### WHAT THE TASK ASKS
Filter the material below down to the lines containing the word "button".

☆ ☆ ☆

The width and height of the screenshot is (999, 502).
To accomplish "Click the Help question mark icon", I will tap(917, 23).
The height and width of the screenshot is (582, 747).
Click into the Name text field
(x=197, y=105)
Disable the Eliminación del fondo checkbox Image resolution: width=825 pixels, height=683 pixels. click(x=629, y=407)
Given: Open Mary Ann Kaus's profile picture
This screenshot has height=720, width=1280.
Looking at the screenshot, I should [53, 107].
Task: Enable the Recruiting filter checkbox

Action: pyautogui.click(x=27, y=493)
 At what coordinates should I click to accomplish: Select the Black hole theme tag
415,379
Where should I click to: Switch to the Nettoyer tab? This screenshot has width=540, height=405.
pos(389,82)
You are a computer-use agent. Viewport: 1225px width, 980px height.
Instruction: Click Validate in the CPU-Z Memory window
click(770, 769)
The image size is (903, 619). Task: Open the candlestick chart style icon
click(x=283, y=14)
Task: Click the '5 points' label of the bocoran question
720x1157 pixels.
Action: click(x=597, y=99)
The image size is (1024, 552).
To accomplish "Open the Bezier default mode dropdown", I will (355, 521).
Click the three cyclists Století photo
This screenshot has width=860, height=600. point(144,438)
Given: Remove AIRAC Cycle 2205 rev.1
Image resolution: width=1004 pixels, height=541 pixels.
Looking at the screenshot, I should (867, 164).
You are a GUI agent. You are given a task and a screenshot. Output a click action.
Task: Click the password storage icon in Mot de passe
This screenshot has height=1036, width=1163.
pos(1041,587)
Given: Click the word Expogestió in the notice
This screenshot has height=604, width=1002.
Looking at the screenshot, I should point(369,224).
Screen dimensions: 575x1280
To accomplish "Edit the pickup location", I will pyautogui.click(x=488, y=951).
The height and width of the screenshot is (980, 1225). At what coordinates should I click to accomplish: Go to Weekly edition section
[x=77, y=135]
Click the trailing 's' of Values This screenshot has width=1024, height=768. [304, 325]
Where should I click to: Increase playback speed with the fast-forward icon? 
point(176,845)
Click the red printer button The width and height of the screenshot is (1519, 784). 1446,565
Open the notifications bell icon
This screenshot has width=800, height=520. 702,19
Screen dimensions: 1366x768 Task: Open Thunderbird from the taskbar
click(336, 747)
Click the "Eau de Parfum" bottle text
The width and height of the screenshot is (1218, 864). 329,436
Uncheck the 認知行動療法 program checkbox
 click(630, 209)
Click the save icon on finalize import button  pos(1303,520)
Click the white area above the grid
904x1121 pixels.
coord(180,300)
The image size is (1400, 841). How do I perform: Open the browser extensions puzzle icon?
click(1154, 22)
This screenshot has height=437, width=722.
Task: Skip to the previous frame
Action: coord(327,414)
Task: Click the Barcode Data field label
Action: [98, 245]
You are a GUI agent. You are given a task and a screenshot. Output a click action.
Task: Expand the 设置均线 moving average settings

☆ ☆ ☆

### RESULT OF THE EXERCISE
Click the red printer button The width and height of the screenshot is (1519, 784). 1446,565
Click the save icon on finalize import button  pos(1303,520)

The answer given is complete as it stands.